Cartoons on food packaging, and in particularly down the cereal aisle, certainly influence a child wanting their parents to buy the package with Shrek, Donkey or Princess Fiona on them. More often than not, these are used by manufactures to sell the sugary items that provide little to no nutritional value for kids. There is good news though; a new study found that when there is no licensed cartoon character featured on the box, kids prefer a cereal whose name suggests healthy eating rather than sugar consumption.

Sarah Vaala, a doctoral candidate at the Annenberg School for Communications at the University of Pennsylvania in Philadelphia states:

“Kids transfer their favorable attitudes for that character to the product and want to buy it more. We wanted to know if that transfer extended to the actual taste of a food product, whether putting these friendly, well-known characters on products subconsciously influences their judgment of the product. Trade characters are used to help young children remember and identify products. They’re a visual cue.”
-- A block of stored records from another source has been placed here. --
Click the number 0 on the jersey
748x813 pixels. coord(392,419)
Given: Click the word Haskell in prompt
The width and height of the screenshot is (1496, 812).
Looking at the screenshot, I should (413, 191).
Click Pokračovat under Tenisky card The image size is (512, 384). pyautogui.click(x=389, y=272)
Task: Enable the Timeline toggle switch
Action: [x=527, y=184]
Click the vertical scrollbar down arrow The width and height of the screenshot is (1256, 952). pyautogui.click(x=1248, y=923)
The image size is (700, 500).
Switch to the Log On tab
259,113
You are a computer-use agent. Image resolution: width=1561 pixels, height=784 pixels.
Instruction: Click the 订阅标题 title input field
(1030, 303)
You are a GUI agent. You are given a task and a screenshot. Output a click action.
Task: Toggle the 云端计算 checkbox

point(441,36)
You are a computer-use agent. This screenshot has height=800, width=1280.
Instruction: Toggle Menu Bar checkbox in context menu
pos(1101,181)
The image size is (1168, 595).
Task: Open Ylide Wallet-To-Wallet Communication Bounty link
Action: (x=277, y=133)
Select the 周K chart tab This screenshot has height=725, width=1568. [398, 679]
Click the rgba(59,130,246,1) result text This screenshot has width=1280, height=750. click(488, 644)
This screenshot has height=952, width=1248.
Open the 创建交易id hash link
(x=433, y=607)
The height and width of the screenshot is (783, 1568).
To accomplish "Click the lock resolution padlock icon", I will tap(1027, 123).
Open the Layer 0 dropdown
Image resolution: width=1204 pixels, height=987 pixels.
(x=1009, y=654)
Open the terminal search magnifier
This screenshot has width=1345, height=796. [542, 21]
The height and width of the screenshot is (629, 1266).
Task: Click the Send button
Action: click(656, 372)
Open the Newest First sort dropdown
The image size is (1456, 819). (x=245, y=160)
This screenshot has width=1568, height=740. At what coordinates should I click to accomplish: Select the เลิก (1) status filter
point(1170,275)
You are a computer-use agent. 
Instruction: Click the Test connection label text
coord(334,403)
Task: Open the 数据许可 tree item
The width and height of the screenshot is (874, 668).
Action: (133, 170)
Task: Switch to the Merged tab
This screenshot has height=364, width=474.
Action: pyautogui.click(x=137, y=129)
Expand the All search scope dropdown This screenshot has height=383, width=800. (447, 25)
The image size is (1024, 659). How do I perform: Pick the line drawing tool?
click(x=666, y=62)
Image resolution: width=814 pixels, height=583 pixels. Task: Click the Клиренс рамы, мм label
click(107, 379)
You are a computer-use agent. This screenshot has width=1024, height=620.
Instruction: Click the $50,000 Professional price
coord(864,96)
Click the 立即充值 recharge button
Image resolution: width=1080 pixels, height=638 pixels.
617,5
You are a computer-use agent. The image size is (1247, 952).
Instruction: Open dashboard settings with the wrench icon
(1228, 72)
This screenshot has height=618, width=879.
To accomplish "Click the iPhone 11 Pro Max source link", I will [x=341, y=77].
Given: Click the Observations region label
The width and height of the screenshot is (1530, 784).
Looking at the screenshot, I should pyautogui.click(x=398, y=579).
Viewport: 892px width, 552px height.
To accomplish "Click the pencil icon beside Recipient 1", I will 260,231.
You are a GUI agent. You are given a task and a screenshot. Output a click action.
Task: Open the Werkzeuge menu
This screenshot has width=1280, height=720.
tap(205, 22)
Researchers implemented a blind study of sorts filling four boxes with the same type of “middle of the road” cereal in terms of nutritional value. Using penguin characters from Warner Brother’s “Happy Feet,” the researchers then showed one of four different cereal boxes to 80 children aged 4 to 6 years. Two of the boxes were labeled Sugar Bits and two Healthy Bits. One of each of the “brands” had the penguins displayed on the front and the other two didn’t. All boxes contained the same cereal.

Most of the children liked the cereal in general, but they liked it significantly more if the box featured the penguin cartoon characters, the investigators found. Interestingly enough, the children preferred the cereal named Healthy Bits over Sugar Bits, suggesting that some health-promoting messages are getting through over time.

Vaala continues:

“Instead of being used as a negative bit of information, why not use this as a positive? Take these cartoon characters and put them on high-fiber, low-sugar cereals, and target them to children. This should be an opportunity for food manufacturers who are concerned about the obesity epidemic in our youth to get them to choose healthier cereals. There’s something really disconcerting happening here. We’re working really hard these days to tell kids to eat healthy, and it does seem to be resonating. But we’re kind of tricking them because the friendly characters on the packaging trump that judgment.”

The rate of obesity among children and adolescents in the United States has nearly tripled between the early 1980s and 2000. It has however not changed significantly between 2000 and 2006 with the most recent statistics showing a level just over 17%. In 2008, the rate of overweight and obese children in the United States was 32%, and had stopped climbing.

The first problems to occur in obese children are usually emotional or psychological. Childhood obesity however can also lead to life-threatening conditions including diabetes, high blood pressure, heart disease, sleep problems, cancer, and other disorders. Some of the other disorders would include liver disease, early puberty or menarche, eating disorders such as anorexia and bulimia, skin infections, and asthma and other respiratory problems.

So can Shrek sell Brussels sprouts too?